1. Buka konten
  2. Buka menu utama
  3. Buka situs DW lainnya

Islamische Revolution Jahrestag

11 Februari 2010

Pada tanggal 11 Februari 1979, rezim Shah tumbang. Hari Kamis (11/02) ini untuk ke 31 kalinya diirayakan Revolusi Islam.

https://p.dw.com/p/Lyu2
Foto: picture-alliance/ dpa

Revolusi Islam Iran dalam sejarahnya yang penuh gejolak, ditempa oleh dua gambaran yang samasekali berlawanan. Gambaran pertama menunjukkan manusia yang penuh harapan. Manusia yang berani, yang berjuang menentang kediktatoran Shah Iran, dengan korban amat besar untuk menumbangkannya. Gambaran dari orang-orang yang bahagia, yang mengharapkan masa depan lebih baik, setelah masa lalu yang penuh berlumuran darah. Sebuah masa depan yang tidak lagi diskriminatif di sebuah negara yang ibaratnya mosaik dari berbagai kelompok minoritas.

Gambaran kedua, menunjukkan sebuah masyarakat masa kini yang tidak bahagia, sebuah jalan yang menyesatkan dari sebuah revolusi yang mengalami deformasi. Sebuah kekuasaan kelompok Islamis, yang untuk mengamankan kekuasaannya menghalalkan segala cara. Pelanggaran hak asasi manusia secara brutal adalah agenda harian dari sebuah negara ketuhanan yang tidak bertuhan. Dengan ancaman, penangkapan bahkan dengan hukuman mati, penguasa di Teheran berusaha mengintimidasi rakyat yang tidak puas. Mereka mencoba mengganti benang merah kredibilitas yang sudah terputus, dengan rantai berdarah ketaatan yang dipaksakan.

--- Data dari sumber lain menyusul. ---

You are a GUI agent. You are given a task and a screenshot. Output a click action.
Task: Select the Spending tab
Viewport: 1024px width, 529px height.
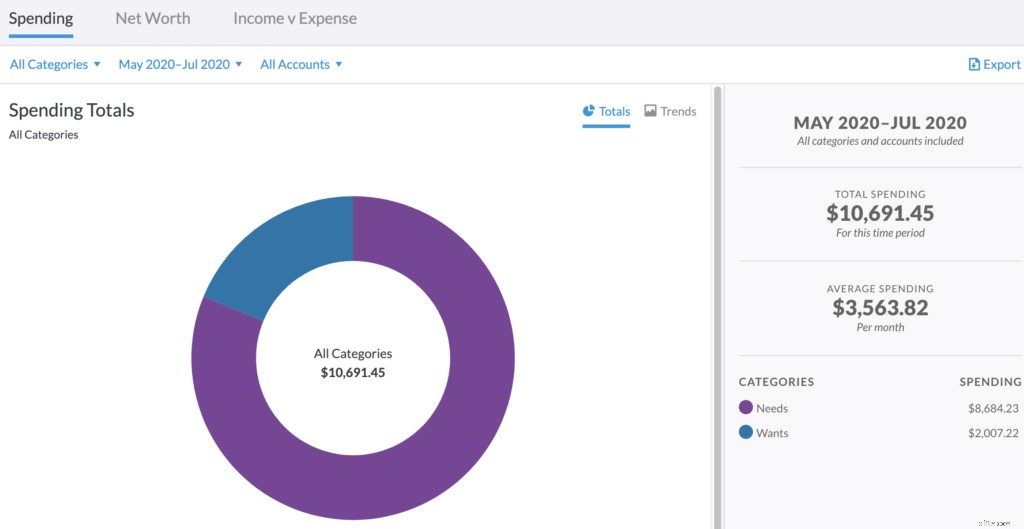[x=41, y=18]
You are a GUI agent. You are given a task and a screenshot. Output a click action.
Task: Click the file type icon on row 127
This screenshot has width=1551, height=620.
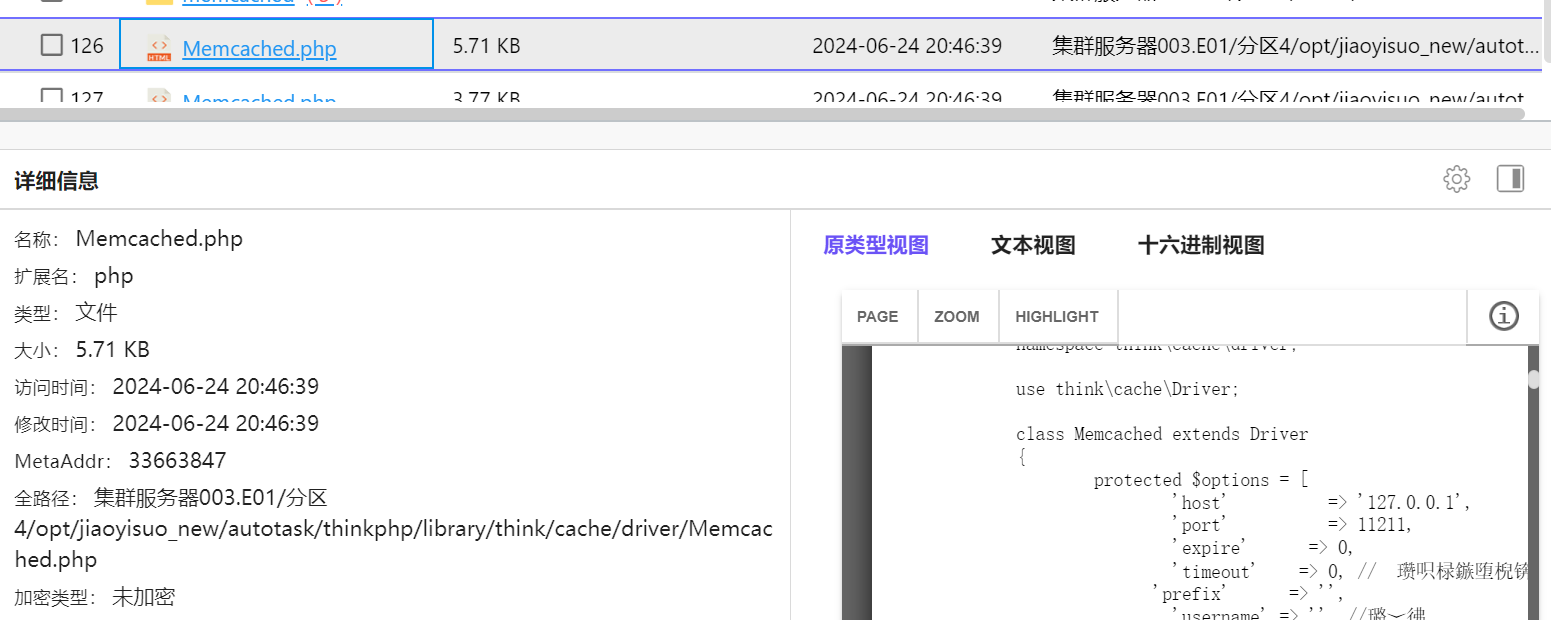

Sejarah Revolusi Islam Iran adalah sejarah sebuah pertempuran antara ilusi dan realitas. Antara harapan di masa lalu dengan kekecewaan di masa kini. Dengan kecewa rakyat yang ibaratnya baru terbangun dari impian masa lalu, menolak realitas masa kini yang tidak diinginkannya. Rakyat tidak melupakan semboyan dari masa lalu. Dan mereka juga mengingat sasaran yang belum terpenuhi.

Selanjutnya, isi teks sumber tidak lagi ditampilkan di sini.